A Mosaic Time-Lapse Visualization of the Sky for an Entire Year
By Maria Popova
Since ancient times, the sky has been an object of fixation for humanity. Just recently, we’ve explored some delightful DIY guides to cloudwatching and stargazing, but artist Ken Murphy has taken it to another level. For the past 365 days, he’s pointed his lens to the sky, using a custom camera rig affixed atop the Exploratorium museum on the edge of San Francisco Bay, and captured an image every 10 seconds. The result is A History of the Sky — a mesmerizing mosaic of time-lapse movies, each containing a 24-hour period, synced and arranged chronologically in a (slightly more mathematically convenient than the 365-day calendar) grid of 360 total rectangles.
(Full-screen is your friend here.)
Time-lapse movies are compelling because they give us a glimpse of events that are continually occurring around us, but at a rate normally far too slow to for us to observe directly.
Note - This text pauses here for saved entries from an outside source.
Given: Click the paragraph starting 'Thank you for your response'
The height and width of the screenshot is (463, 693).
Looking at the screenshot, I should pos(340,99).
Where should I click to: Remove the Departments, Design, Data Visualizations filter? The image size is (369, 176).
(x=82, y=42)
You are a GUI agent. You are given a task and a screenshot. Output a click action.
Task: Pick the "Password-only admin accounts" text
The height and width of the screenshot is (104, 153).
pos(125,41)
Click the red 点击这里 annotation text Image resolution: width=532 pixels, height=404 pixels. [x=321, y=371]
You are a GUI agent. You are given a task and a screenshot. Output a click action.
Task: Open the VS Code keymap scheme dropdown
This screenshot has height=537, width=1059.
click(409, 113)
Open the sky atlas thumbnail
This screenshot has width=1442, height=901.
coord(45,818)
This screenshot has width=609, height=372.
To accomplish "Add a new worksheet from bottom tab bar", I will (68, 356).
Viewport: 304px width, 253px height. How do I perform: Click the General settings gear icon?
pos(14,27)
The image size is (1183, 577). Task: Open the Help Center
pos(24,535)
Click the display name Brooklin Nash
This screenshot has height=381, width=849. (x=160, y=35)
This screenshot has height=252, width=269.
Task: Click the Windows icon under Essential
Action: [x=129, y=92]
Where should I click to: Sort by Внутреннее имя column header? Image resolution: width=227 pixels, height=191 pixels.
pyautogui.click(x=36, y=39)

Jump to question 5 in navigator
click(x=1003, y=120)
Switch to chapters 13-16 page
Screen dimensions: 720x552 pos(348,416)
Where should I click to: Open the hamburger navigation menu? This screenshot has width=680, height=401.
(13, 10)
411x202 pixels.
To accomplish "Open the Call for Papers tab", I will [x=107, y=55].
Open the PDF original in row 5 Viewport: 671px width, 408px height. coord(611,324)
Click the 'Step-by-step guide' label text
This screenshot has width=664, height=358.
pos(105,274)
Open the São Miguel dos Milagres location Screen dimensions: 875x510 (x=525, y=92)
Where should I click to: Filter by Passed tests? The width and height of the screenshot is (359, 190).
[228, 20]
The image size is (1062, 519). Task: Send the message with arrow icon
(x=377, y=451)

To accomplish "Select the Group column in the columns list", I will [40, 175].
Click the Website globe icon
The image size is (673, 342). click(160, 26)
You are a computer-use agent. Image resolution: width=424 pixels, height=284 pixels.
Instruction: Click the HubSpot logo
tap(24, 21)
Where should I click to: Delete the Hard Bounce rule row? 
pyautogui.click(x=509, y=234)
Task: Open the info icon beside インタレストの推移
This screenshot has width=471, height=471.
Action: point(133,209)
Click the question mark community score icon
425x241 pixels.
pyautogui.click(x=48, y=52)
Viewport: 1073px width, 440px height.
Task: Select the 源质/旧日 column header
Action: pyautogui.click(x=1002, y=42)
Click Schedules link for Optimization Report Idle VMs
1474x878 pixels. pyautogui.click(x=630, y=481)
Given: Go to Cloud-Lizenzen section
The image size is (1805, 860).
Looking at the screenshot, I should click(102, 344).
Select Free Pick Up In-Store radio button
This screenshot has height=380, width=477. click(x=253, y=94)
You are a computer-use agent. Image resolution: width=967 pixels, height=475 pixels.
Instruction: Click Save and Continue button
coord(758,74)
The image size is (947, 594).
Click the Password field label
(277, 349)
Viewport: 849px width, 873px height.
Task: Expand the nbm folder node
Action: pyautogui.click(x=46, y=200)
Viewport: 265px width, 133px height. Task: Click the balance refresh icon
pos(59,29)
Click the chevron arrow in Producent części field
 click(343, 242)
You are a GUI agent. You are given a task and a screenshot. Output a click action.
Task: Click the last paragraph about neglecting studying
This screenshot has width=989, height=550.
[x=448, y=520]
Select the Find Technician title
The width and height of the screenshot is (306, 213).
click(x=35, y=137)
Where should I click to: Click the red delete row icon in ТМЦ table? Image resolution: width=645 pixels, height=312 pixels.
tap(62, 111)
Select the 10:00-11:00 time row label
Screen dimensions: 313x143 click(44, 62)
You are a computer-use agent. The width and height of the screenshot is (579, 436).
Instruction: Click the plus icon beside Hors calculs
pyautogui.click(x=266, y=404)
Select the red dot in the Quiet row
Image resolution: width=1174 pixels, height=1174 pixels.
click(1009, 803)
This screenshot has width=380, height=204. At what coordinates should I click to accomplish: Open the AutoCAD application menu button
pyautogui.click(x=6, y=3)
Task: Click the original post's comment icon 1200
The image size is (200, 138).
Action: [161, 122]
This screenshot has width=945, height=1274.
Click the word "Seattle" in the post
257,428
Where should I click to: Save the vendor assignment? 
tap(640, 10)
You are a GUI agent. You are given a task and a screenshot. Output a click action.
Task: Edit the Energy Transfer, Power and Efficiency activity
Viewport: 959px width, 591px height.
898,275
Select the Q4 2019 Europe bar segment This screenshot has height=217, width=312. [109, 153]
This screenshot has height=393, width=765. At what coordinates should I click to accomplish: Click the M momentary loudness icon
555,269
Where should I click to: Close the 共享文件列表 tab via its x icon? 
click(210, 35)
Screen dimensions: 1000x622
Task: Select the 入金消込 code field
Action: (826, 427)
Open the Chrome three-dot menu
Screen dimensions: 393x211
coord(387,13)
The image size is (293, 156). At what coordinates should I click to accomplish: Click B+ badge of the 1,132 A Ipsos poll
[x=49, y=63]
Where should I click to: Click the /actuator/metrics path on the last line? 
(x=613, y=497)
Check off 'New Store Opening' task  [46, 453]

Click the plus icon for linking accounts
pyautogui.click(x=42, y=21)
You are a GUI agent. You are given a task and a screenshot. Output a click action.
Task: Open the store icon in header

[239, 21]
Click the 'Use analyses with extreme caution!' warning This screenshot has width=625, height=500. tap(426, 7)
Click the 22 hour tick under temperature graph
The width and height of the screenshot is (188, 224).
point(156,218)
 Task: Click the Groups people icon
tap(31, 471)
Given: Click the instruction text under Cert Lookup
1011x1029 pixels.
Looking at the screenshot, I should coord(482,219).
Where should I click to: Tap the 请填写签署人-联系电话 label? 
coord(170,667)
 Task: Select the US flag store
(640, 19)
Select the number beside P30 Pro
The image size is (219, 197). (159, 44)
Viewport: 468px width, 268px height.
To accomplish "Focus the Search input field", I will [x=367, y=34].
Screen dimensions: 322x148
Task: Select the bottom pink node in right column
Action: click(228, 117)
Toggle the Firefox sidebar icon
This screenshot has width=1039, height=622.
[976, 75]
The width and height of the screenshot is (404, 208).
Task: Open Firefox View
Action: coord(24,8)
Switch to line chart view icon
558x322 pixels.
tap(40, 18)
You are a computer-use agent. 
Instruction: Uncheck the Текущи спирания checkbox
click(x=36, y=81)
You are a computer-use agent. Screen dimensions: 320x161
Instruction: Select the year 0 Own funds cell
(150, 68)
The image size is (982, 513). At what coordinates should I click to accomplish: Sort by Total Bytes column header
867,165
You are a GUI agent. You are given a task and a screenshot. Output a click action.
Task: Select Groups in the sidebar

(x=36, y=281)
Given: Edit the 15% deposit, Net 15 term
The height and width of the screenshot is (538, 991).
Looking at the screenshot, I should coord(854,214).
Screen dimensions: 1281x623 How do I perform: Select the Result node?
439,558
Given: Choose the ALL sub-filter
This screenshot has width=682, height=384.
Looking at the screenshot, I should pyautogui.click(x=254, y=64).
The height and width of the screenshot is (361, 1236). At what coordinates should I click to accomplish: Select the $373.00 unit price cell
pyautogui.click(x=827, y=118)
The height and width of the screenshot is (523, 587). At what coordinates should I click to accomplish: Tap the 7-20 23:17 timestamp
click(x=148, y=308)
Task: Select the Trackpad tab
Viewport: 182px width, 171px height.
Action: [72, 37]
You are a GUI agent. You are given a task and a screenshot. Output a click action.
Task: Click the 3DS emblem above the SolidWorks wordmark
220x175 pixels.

A History of the Sky enables the viewer to appreciate the rhythms of weather, the lengthening and shortening of days, and other atmospheric events on an immediate aesthetic level: the clouds, fog, wind, and rain form a rich visual texture, and sunrises and sunsets cascade across the screen.” ~ Ken Murphy
The project is a living piece — the camera continues to collect images and integrate them with the mosaic daily, resulting in a different visualization every day reflective of the most recent 360 days.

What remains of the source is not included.